Our data reveal that Non‐P‐Tau quantification could serve as an excellent first discriminatory assay (fast, low expensive and fully standardized) for prion disease diagnosis in nonprion‐based clinical dementia centers, for which the results could be later validated with prion‐specific approaches such as the real‐time quaking induced assay (RT‐QuIC).12

Although validation studies in large independent patient cohorts are needed, our findings soundly support the clinical value of Non‐P‐Tau as a diagnostic and prognostic tool for prion diseases, by improving the performance achieved by total‐Tau quantification.

Finally, our data also suggest that Non‐P‐Tau assay may be an interesting additional tool for the study of the dissociation between neuronal damage and Tau pathology in the brain and biological fluids of neurodegenerative disorders.

Authors’ Contributions

PL (Piotr Lewczuk) and FL designed the study. NE, PLa, MS, and FL performed the experiments.
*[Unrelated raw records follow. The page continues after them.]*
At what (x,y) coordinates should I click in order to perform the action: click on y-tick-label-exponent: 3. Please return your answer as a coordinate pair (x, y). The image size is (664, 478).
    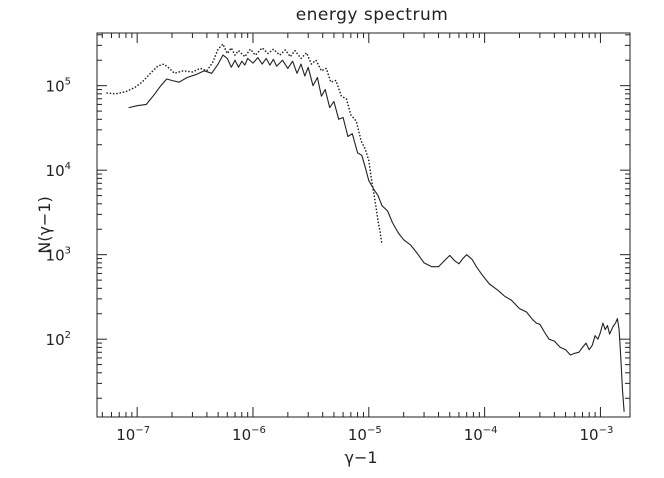
    Looking at the image, I should click on (68, 252).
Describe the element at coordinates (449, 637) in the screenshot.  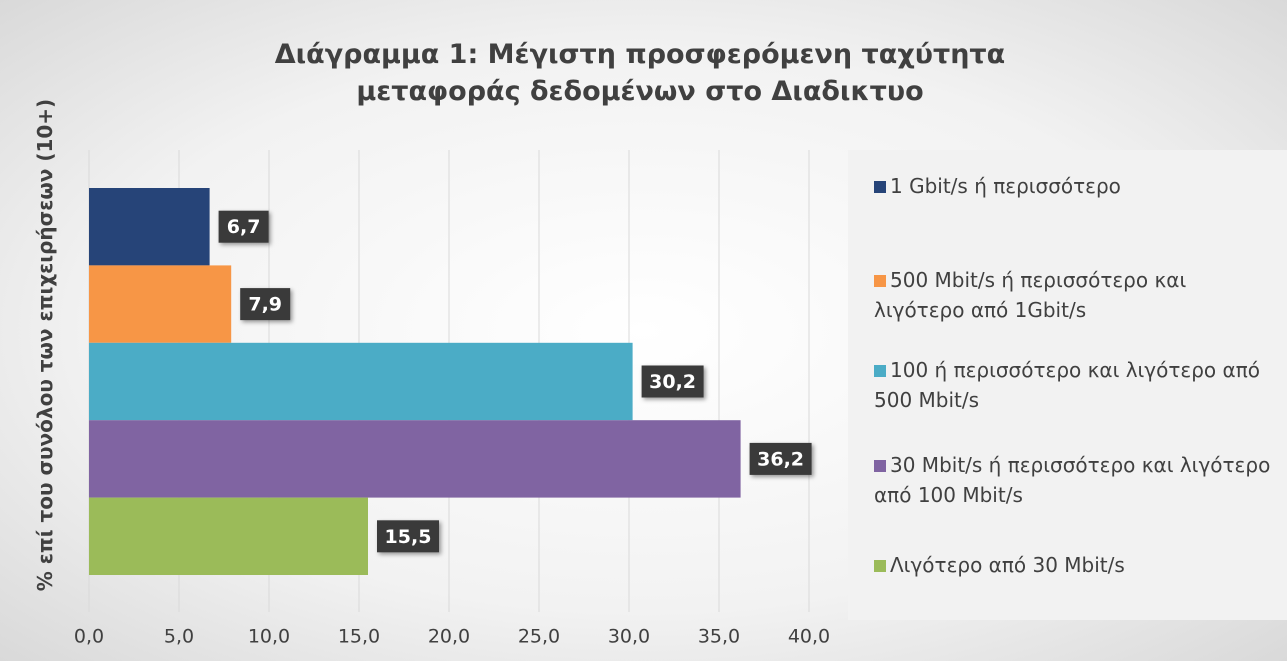
I see `x-tick-label: 20,0` at that location.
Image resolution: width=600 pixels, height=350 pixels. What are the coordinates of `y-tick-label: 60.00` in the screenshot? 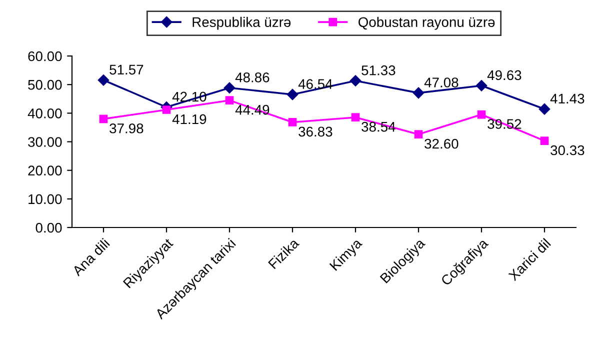 It's located at (45, 56).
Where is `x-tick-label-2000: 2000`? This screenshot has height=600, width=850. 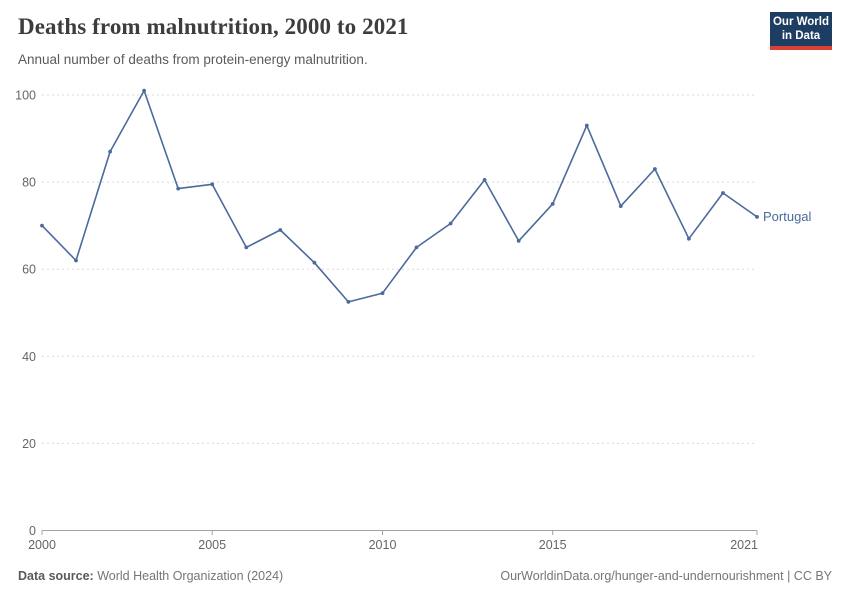 x-tick-label-2000: 2000 is located at coordinates (42, 545).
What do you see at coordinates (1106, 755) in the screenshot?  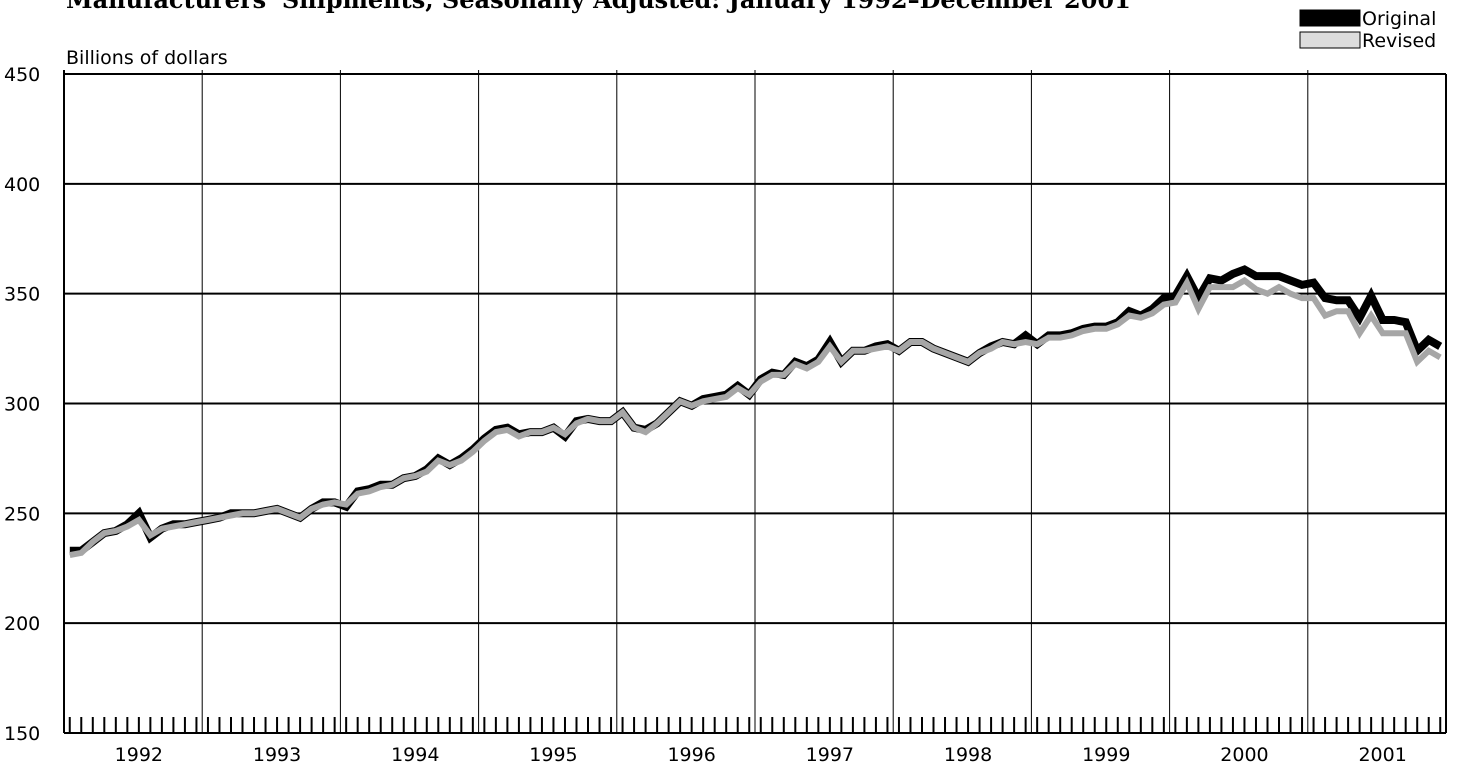 I see `x-tick-label: 1999` at bounding box center [1106, 755].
NE, PL, JK, IZ, and FL analyzed and interpreted data. TK, SG, and IZ contributed to clinical data acquisition and sampling. NE, PL, and FL wrote the manuscript draft. All authors critically revised the manuscript and approved its contents before submission.

Conflicts of Interest

PL received consultation and lectures honoraria from Fujirebio Europe, IBL International, AJ Roboscreen, and Roche. PL and JK are coinventors of the patent application WO2016041553 A3 (Monoclonal antibody against human Tau protein). Other authors report no conflict of interests.